#### PASSAGE PROVIDED

Nineteenth Century Journalists and the Campaign for Children’s School Dinners

Published on 7 March 2024 at 09:47

In the later nineteenth century, magazines and journals were full of sensational accounts of the travels of middle-class reporters amongst the urban poor. The best known example is probably Henry Mayhew's work London Labour and the London Poor  (first volume published 1851).  Charles Dickens published pieces like this in All the Year Round and included some in his 1860s collection The Uncommercial Traveller. Charles Booth, when he began to investigate London life in the 1880s for the survey that would eventually be published as The Life and Labour of the People of London expected to expose the exaggerations and sentimentality of such writings.  He was, however, genuinely appalled by the extent of the poverty he saw and his own book appears to sit in much the  same tradition (Abbott, 1917).

########

**TO DO:**
[1] Summarize the passage on nineteenth-century journalists in two sentences.
[2] Transcribe everything in the passage on nineteenth-century journalists from "In the later" down to "tradition (Abbott, 1917).".

#### DATA ROWS

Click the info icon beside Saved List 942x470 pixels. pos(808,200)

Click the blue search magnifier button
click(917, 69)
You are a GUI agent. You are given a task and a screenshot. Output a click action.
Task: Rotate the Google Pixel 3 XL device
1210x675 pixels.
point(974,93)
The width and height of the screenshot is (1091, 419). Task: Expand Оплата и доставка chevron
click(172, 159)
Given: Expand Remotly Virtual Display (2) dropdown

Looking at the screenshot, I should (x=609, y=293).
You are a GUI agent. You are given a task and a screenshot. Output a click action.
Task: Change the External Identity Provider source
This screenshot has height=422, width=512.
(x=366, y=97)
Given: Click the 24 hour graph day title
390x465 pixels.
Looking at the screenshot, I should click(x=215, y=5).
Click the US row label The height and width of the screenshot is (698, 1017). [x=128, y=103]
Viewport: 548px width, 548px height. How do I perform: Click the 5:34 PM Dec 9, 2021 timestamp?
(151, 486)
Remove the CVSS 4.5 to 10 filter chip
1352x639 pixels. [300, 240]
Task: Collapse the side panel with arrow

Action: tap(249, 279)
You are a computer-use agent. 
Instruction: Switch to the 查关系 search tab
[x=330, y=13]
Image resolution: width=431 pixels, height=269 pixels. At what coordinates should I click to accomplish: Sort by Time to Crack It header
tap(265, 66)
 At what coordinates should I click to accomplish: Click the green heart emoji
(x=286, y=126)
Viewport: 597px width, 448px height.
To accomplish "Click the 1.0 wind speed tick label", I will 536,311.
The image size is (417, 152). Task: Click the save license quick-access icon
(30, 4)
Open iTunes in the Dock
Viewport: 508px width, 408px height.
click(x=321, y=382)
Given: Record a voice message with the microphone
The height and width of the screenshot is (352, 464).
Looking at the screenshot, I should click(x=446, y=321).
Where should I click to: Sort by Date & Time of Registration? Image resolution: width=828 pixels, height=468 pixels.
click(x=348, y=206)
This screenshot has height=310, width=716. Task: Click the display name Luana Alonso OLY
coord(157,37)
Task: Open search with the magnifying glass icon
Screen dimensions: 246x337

########

**REPLIES:**
[1] In the later nineteenth century, magazines and journals were full of sensational accounts by middle-class reporters of their travels among the urban poor, with Henry Mayhew's London Labour and the London Poor probably the best known example and Charles Dickens publishing similar pieces. Charles Booth began investigating London life in the 1880s expecting to expose the exaggerations and sentimentality of such writings, but he was genuinely appalled by the poverty he saw, and his own book appears to sit in much the same tradition.

[2]
In the later nineteenth century, magazines and journals were full of sensational accounts of the travels of middle-class reporters amongst the urban poor. The best known example is probably Henry Mayhew's work London Labour and the London Poor  (first volume published 1851).  Charles Dickens published pieces like this in All the Year Round and included some in his 1860s collection The Uncommercial Traveller. Charles Booth, when he began to investigate London life in the 1880s for the survey that would eventually be published as The Life and Labour of the People of London expected to expose the exaggerations and sentimentality of such writings.  He was, however, genuinely appalled by the extent of the poverty he saw and his own book appears to sit in much the  same tradition (Abbott, 1917).